UPDATED ON FEB 25, 2021 06:20 AM IST

Anyone above the age of 60 or above 45 and with existing illnesses that make them more vulnerable to Covid-19 will be allowed to sign up to receive coronavirus vaccines at government as well as private hospitals from March 1, the Union Cabinet decided on Wednesday.

The decision marks a significant opening up of the vaccination drive, with the roll-out for the general public being moved up from the previously estimated window of mid-March, and comes at a time when the country is on the brink of a second wave of infections.

“The second phase of the world’s largest vaccination drive will start from Monday in which anybody above 60 years and 45 years plus with co-morbidities will be given vaccines in 10,000 government medical facilities and also over 20,000 private hospitals,” said information and broadcasting minister Prakash Javadekar at the briefing on Cabinet decisions.

The doses at the government centres will be free. Private hospitals will be allowed to charge for them, but the rate will be fixed and announced by the government at a later date. This is the first time the private sector will be actively involved in administering vaccines, and doses will be available to eligible people who are willing to pay.

While most of the details of the protocols are yet to be finalised, an official said that the sign-ups will initially be allowed through the Aarogya Setu mobile application, which was launched last year as a digital contact tracing tool.

“To begin with, the population that is eligible to take the vaccine will be asked to download the Aarogya Setu app. There will be an option under the Co-WIN section where they can register and book an appointment for vaccination,” said a senior government official, privy to the matter, asking not to be named.


Once registered, people may also be able to walk in to get their doses, as is the case at present for those eligible at the moment, this person added.

For those with comorbid conditions, the government is expected to release a list of qualifying diseases in the coming days.

“Gradually, there may also be helplines, interactive voice response (IVR) system option for those with basic phones, and also a web portal for registration -- but the start will happen through the Aarogya Setu app,” the official said.

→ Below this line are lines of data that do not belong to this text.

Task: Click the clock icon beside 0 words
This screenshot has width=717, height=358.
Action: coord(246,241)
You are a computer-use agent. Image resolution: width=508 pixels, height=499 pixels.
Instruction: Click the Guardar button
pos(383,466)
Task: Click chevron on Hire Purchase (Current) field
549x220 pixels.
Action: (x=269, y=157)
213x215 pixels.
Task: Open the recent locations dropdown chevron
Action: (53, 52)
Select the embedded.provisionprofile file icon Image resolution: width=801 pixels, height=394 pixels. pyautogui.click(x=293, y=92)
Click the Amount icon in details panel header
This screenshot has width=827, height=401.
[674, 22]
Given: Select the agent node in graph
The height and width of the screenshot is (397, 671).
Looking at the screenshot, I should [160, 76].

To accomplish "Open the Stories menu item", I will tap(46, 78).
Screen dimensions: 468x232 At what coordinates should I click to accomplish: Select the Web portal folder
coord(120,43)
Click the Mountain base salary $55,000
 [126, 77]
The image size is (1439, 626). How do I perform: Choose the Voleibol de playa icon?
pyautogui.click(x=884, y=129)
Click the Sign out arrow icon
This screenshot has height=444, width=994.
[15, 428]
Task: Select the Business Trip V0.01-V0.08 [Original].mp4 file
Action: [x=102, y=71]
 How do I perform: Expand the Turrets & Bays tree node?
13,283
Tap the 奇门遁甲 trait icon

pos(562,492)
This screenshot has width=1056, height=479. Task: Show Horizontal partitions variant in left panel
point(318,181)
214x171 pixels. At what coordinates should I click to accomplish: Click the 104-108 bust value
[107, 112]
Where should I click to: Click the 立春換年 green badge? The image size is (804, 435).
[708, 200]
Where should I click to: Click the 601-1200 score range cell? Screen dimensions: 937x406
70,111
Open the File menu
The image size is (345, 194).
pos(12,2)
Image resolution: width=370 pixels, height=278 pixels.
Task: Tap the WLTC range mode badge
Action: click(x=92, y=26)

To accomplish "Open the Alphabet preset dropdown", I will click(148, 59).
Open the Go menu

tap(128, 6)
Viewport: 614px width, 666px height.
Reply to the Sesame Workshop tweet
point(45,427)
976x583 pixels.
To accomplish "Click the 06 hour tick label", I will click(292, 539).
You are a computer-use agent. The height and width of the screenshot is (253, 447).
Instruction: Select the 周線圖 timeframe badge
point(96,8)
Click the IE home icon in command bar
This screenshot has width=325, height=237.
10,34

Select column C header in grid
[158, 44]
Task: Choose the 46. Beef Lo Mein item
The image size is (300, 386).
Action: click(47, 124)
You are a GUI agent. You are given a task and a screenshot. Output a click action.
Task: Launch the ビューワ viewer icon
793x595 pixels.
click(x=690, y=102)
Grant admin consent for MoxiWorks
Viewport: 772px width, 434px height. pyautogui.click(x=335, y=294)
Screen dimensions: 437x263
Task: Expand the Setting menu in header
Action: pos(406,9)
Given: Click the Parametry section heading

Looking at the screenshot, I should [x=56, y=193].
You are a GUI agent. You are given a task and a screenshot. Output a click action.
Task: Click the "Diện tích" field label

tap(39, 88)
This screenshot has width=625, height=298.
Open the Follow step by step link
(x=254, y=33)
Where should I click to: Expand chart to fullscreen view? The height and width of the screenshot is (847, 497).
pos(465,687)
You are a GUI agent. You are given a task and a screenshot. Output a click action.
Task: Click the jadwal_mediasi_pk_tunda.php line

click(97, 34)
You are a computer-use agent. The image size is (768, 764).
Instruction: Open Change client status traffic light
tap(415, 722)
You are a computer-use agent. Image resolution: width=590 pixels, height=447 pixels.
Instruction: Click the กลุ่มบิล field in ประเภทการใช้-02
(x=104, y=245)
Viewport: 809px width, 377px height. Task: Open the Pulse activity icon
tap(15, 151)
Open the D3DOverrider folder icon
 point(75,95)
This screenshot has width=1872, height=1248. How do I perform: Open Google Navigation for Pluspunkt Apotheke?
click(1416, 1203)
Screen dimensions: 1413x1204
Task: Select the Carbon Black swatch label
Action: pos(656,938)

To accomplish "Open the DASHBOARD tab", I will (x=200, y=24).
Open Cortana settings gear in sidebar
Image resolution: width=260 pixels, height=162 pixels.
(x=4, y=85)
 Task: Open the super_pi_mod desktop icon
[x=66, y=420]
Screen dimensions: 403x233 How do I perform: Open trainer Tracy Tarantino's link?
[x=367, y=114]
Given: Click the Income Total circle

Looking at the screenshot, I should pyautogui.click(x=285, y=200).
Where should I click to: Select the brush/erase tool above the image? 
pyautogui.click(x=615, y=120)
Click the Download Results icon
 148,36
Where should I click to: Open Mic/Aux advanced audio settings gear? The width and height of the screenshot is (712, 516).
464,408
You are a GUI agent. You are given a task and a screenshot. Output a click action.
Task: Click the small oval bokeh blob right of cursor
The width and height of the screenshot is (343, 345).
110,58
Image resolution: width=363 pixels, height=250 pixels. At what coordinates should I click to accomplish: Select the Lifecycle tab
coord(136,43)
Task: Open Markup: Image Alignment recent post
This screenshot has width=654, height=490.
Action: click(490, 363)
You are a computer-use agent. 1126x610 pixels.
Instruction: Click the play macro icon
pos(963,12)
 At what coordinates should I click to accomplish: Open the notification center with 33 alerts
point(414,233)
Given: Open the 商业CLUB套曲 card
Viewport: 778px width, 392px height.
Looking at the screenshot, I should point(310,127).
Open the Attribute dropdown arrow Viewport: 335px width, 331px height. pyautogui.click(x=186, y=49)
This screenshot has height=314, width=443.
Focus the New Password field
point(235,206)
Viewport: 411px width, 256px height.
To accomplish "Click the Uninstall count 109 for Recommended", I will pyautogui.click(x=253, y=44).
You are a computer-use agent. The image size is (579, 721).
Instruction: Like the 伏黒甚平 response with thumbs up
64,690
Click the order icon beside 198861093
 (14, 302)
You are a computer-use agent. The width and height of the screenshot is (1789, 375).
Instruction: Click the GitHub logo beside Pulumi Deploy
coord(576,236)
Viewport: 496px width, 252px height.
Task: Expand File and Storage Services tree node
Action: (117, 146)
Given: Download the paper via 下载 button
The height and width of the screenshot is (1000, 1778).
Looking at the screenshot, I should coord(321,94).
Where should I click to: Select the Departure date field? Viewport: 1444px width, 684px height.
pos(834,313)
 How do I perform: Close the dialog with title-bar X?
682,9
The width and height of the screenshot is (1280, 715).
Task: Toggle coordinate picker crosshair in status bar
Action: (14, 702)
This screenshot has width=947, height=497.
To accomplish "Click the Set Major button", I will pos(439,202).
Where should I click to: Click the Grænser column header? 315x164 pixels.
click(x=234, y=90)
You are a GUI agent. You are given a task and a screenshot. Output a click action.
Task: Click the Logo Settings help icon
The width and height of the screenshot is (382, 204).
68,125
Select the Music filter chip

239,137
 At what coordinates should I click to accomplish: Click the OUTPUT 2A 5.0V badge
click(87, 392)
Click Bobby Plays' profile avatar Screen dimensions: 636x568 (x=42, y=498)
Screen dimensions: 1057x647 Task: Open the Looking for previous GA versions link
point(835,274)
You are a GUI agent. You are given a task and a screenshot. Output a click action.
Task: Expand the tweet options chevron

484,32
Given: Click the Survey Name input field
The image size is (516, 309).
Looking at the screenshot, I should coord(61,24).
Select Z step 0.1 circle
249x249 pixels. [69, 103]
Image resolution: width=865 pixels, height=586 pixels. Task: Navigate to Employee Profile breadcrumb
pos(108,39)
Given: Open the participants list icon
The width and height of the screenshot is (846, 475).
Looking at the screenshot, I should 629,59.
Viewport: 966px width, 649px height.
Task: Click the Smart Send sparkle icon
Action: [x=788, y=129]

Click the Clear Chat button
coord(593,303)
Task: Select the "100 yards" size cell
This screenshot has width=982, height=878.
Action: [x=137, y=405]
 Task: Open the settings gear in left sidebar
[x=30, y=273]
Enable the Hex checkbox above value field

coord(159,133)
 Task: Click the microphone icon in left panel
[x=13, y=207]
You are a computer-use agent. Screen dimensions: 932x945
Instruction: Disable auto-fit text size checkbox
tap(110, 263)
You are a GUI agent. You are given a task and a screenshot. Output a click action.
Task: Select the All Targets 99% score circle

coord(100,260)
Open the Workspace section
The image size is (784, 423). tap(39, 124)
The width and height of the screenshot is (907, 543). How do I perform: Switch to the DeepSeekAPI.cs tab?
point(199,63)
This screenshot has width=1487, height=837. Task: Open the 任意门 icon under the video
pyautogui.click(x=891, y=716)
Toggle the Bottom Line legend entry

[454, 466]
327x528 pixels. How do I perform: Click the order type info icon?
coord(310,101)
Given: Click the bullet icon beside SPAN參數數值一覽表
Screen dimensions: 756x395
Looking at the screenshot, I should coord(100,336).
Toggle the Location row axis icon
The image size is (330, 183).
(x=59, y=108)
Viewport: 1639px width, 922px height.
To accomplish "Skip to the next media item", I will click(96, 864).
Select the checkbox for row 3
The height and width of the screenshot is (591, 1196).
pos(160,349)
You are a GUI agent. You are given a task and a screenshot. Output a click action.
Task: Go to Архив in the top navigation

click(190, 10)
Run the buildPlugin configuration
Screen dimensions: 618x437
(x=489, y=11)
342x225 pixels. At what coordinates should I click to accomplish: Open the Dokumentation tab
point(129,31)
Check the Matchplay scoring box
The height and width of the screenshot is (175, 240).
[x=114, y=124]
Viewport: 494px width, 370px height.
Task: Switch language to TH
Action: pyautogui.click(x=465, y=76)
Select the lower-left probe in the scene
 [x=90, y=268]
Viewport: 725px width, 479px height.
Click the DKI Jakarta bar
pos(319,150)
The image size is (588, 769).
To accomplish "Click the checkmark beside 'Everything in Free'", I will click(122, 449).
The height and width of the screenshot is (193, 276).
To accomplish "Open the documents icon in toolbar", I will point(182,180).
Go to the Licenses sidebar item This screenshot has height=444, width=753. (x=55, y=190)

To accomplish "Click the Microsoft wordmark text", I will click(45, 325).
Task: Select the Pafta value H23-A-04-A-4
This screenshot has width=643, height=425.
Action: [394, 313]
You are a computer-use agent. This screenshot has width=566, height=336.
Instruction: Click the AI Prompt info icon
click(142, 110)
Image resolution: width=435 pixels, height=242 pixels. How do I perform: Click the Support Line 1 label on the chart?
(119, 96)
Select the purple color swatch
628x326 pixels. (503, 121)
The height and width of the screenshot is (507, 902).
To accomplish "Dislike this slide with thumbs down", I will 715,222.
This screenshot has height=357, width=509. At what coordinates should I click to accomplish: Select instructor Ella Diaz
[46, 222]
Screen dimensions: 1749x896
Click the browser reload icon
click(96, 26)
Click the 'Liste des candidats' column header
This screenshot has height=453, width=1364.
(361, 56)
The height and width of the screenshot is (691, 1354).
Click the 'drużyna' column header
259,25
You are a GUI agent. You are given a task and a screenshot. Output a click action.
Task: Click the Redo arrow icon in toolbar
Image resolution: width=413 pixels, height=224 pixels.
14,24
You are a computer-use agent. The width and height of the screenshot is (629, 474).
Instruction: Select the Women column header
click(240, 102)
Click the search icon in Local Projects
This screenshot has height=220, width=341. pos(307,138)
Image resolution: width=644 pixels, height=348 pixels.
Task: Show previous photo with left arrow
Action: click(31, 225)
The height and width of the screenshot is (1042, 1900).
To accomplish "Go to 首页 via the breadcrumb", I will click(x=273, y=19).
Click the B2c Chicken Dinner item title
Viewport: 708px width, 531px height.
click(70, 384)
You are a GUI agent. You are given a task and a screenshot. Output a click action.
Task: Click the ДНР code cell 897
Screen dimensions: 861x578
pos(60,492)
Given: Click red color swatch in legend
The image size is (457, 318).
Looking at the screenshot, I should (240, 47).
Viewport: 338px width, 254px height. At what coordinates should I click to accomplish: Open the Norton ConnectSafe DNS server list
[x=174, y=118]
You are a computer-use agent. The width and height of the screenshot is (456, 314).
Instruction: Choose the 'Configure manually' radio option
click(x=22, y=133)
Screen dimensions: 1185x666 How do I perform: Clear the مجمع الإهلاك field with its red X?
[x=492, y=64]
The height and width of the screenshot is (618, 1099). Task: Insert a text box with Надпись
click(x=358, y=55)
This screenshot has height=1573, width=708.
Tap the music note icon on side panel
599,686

At vaccination sites, those seeking a dose will need to prove their identity by showing a government-issued identity card.

India launched the coronavirus vaccination campaign on January 16, and in the period since, a little over 11 million people have received at least one dose. Experts believe now is the time to rapidly ramp up the campaign, since India’s cases have begun to inch up and several states are showing a resurgence.

“So far we have immunised only 1% of our population, while Israel has immunised 85%, and the US 23%. At the current pace, we will not be able to achieve the target even by the end of the year. We have to speed up the vaccination drive at least six to ten times,” said Dr SK Sarin, director of the Institute of Liver and Biliary Sciences, who headed the Delhi government’s first committee on controlling and managing Covid-19 infections.

At least one of the ways in which it can be done is by opening up the campaign to anyone willing to take shots, particularly since the turnout till now has been a little over 50% of the targeted vaccination per day.

“I think, if we need to achieve our target we need to have vaccination in more and more places, we have to open it up in a manner that those who are willing to take the vaccine are allowed to come rather than calling people and them not turning up,” said Dr Randeep Guleria, director, All India Institute of Medical Sciences.

Guleria added that people in high risk group residing in regions seeing a spurt in infections should be immunised quickly “as it will help in decreasing the mortality and hospitalisations”.

The situation is now a race against time for India to build up immunity among its population faster than the virus can spread. The discovery of mutated variants, announced by the government on Tuesday, further threatens the country’s grip on the epidemic, receded to its lowest levels less than a fortnight ago.

According to the official quoted above, sign-ups will open in a few days and those who receive at least one dose can download a QR-code based certificate through the mobile app, as well as awareness material about vaccines and vaccine-related statistics from across the country.

“This section is being further modified to allow beneficiaries to also book an appointment,” said a second official, who asked not to be named.

“We are waiting to hear from the government to know what the guidelines are. Now that we have seen in past one month that CoWIN works well, we are confident that scaling up can happen in days. But we will totally abide by government instructions to know how many vaccinations they want us to do in a day, whether we will be allowed to procure directly from manufacturers or the government will provide us with the vaccine,” said Dr Anupam Sibal, group medical director, Apollo Hospitals.